All lines from the one holding "Given: Open the Local site path dropdown" through the last line of the entries below must be transcribed exactly, and no others. Pictures do not go in.

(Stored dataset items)
..............................

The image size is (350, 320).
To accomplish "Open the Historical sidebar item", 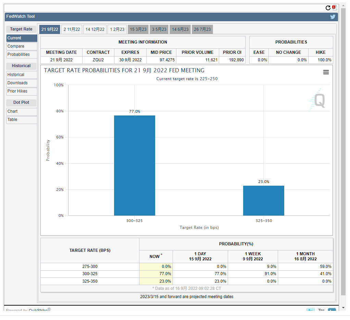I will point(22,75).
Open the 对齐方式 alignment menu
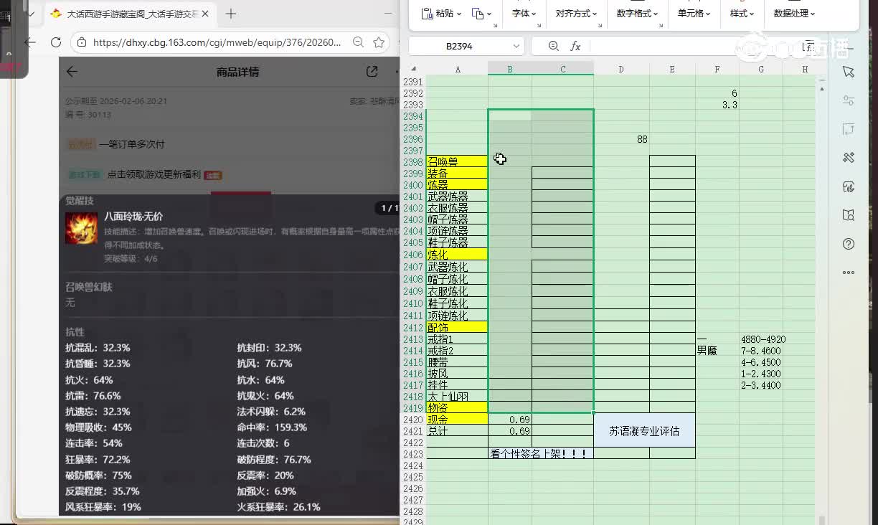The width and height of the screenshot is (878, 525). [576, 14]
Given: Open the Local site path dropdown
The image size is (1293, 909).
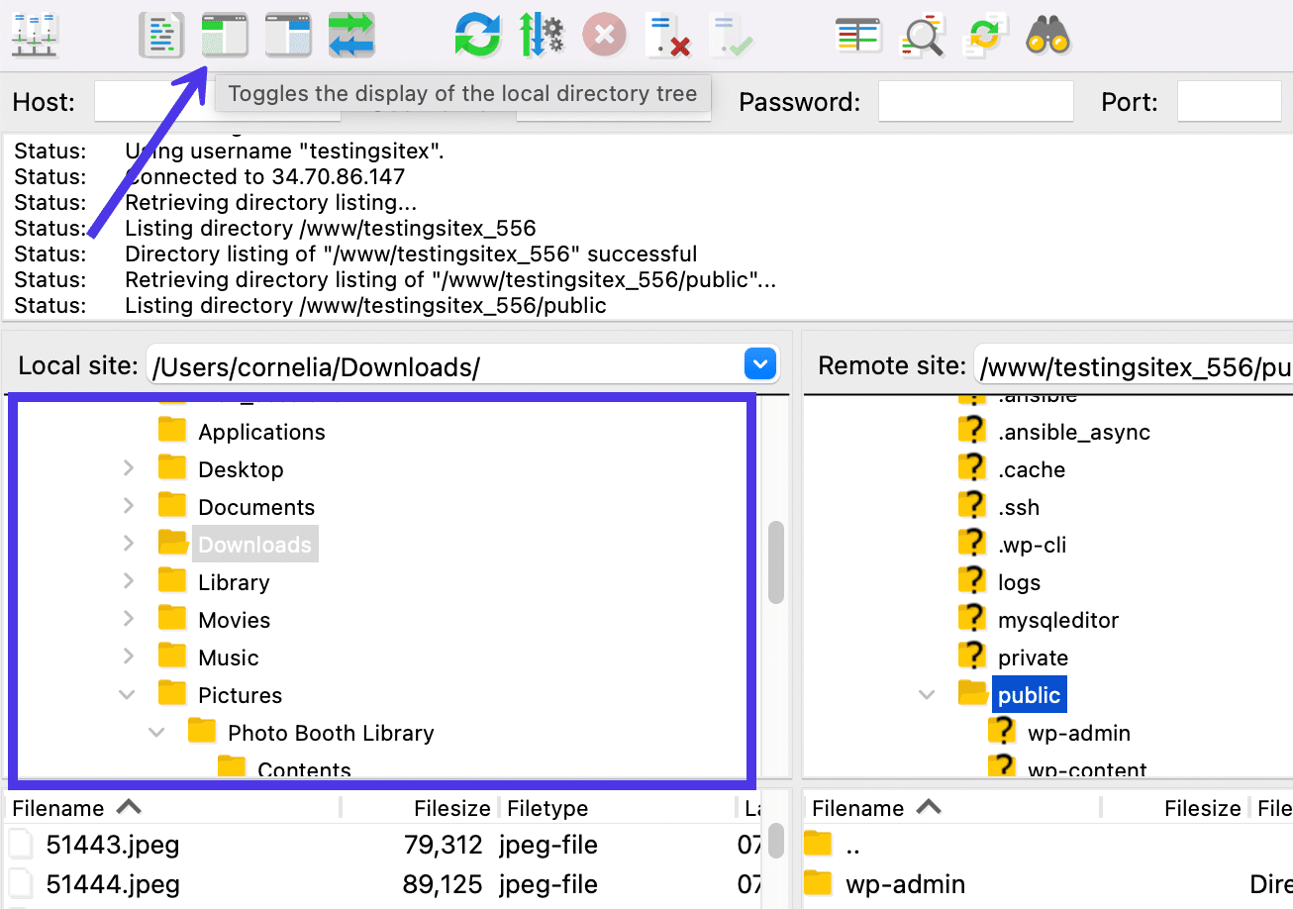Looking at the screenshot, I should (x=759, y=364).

..............................

> [Exercise output]:
Given: Open the Local site path dropdown
The image size is (1293, 909).
Looking at the screenshot, I should (x=759, y=364).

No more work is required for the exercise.